Aprender de los errores del pasado

Cristina Porteiro
c. porteiro LÍNEA ABIERTA

OPINIÓN

STEPHANIE LECOCQPOOL

28 feb 2022 . Actualizado a las 11:05 h.

Hay dos cosas, en mi opinión, que caracterizan la respuesta de la Unión Europea (UE) a cualquier crisis: nunca satisface a nadie y siempre acaba con una hilera de pomposos comunicados. Contundentes bofetones diplomáticos que Vladimir Putin habrá coleccionado desde el 2014, por puro placer sádico. Fue ese año cuando, de un zarpazo, se anexionó Crimea. Calculó bien. Sus vecinos trataban de superar las desavenencias generadas por la crisis. Italia, Alemania, Francia o España se miraban el ombligo. Hubo sanciones, claro que sí, pero no fueron lo suficientemente duras para frenar el hambre voraz del «nuevo zar», quien lejos de amilanarse, se reafirmó en sus sospechas: si meto la otra pata en Ucrania, nadie se atreverá a intervenir. Solo necesitaba resquebrajar un poco más la unidad de un bloque de países ya de por sí poco cohesionados. Preparó el terreno de forma concienzuda: sostuvo y armó al régimen sirio de Bachar al Assad, desencadenando la peor crisis migratoria desde la Segunda Guerra Mundial en dirección a Europa. Avivó con sus hackers el fuego de disputas latentes, como el brexit, el conflicto catalán o las presidenciales estadounidenses, que dieron la victoria a Donald Trump. Y mientras la UE trataba de apagar los incendios, Putin preparaba en la sombra el asalto definitivo, que llegó la semana pasada. Por fortuna, esta vez calculó mal. Quizá fue su soberbia la que le jugó una mala pasada, subestimando la reacción comunitaria, o quizá haya sido la propia UE la que ha aprendido de los errores del pasado. Se puede criticar la complacencia e ingenuidad que han tenido los países europeos con Rusia. Nunca pensaron que Putin se atrevería a invadir la exrepública soviética, pero lo cierto es que ha actuado de forma inteligente al imponer sanciones, apuntando directamente a la maquinaria financiera. A diferencia del 2014, la UE ha reaccionado unida, raro en ella, y con relativa rapidez, para lo complejo que es casar voluntades e intereses a 27. Y, lo más importante: ha demostrado que está decidida a mantener el pulso a Rusia al coste que sea, algo con lo que Putin no contaba. 

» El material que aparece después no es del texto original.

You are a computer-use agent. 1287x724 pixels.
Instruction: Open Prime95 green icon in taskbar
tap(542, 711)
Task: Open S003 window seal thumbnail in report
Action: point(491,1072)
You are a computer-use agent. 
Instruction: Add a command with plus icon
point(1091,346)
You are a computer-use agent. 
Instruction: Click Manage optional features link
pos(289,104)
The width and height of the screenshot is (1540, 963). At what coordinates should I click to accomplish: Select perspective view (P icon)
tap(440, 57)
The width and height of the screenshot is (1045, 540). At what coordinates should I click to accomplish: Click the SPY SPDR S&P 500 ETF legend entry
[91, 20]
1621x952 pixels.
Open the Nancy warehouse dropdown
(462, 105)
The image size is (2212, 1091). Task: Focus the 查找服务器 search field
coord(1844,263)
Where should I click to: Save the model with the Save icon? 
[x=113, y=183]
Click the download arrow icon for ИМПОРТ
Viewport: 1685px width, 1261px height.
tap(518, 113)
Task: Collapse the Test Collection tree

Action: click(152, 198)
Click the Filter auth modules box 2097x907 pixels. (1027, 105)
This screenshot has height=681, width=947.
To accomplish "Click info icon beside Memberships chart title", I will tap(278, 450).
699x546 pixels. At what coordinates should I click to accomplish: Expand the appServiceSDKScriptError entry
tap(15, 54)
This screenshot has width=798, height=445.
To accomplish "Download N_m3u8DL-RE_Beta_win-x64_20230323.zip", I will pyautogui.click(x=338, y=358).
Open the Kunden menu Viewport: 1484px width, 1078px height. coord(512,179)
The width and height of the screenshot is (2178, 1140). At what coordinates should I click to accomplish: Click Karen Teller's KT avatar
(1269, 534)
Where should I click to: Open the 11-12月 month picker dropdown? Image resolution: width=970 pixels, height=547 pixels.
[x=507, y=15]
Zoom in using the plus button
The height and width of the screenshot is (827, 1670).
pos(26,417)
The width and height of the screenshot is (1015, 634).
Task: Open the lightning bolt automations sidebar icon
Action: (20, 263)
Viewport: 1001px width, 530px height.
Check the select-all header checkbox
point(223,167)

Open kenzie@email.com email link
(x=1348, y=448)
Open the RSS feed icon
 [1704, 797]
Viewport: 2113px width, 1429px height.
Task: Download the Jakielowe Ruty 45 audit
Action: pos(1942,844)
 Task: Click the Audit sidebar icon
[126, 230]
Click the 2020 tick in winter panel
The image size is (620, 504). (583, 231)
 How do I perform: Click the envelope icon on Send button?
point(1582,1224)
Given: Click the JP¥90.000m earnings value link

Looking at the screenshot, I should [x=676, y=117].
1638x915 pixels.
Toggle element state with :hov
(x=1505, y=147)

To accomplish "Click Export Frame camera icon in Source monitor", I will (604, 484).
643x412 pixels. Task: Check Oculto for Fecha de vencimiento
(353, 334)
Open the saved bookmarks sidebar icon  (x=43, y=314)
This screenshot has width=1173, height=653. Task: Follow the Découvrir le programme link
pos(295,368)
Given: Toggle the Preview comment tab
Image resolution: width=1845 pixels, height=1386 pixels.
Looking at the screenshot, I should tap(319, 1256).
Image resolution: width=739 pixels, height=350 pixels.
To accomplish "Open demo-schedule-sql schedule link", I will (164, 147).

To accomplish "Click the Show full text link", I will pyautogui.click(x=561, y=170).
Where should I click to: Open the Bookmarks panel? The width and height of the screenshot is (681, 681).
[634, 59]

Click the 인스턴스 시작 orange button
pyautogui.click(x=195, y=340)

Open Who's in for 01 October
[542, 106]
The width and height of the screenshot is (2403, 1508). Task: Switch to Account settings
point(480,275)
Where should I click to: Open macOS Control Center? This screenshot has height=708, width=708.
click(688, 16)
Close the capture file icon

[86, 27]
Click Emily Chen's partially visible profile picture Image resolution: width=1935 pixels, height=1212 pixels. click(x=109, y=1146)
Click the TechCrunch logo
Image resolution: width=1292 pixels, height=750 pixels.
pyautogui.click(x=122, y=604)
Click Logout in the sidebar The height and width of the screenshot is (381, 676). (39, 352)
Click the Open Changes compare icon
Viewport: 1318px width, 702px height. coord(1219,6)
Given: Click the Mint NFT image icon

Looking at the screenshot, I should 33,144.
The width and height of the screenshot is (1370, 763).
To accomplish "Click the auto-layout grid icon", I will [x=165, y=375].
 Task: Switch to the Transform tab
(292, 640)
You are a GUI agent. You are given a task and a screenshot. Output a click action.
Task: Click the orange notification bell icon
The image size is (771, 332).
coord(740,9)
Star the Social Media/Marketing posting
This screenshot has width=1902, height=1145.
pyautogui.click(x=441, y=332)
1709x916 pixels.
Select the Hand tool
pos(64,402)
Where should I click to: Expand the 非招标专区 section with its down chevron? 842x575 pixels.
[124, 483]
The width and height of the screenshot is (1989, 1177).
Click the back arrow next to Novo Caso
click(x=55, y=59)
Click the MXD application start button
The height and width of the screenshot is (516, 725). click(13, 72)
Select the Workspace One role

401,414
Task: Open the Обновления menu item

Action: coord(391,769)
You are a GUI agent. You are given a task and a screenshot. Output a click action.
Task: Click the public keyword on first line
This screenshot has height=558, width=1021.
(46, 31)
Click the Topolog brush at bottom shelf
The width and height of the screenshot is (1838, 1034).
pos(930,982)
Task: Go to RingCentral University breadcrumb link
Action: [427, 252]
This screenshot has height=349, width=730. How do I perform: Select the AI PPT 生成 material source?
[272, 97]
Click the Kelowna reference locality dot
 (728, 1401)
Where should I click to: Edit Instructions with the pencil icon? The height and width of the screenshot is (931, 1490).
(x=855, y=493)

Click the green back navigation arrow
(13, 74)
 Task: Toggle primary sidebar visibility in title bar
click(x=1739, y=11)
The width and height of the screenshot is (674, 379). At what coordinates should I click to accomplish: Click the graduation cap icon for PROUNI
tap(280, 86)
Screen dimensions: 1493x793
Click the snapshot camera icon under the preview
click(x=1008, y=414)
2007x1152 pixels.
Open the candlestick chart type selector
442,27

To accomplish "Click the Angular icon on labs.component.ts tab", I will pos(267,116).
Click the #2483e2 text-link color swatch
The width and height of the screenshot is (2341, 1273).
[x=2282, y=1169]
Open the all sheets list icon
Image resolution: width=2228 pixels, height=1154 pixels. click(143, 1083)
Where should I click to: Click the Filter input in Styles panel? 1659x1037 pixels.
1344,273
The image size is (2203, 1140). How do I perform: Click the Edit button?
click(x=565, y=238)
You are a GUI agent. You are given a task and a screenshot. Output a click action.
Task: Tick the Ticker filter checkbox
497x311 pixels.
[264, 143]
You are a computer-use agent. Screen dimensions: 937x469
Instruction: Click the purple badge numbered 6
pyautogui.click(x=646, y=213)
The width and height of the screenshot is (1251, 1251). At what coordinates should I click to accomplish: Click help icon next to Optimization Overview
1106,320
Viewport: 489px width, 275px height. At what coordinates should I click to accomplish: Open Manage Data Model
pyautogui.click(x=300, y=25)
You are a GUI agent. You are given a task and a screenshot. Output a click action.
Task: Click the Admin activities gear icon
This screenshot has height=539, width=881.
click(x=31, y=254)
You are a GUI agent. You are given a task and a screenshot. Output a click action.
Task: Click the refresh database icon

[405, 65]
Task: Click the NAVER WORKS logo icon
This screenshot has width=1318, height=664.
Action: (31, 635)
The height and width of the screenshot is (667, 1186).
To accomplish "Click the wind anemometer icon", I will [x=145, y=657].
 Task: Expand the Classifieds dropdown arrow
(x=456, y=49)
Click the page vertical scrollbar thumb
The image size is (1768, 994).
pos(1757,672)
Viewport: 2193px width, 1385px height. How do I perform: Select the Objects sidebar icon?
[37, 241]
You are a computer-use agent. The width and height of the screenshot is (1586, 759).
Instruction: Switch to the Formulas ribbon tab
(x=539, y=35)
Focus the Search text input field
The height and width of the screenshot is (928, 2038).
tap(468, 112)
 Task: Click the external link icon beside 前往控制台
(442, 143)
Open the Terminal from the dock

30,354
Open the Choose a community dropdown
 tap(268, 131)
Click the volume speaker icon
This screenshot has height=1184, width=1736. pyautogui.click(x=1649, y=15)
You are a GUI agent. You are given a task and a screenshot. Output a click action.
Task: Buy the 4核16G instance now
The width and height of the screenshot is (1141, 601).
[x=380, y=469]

La verdadera prueba de fuego para nuestros líderes aguarda en casa. Cuando los mensajes de solidaridad y apoyo a Ucrania se vayan desvaneciendo y cuando los edificios dejen de proyectar su bandera en las fachadas, ¿estaremos dispuestos a pagar la factura que cuesta mantener en pie los compromisos? A la luz se le puede poner precio, ¿cuánto estaría dispuesto a pagar por seguir siendo libre?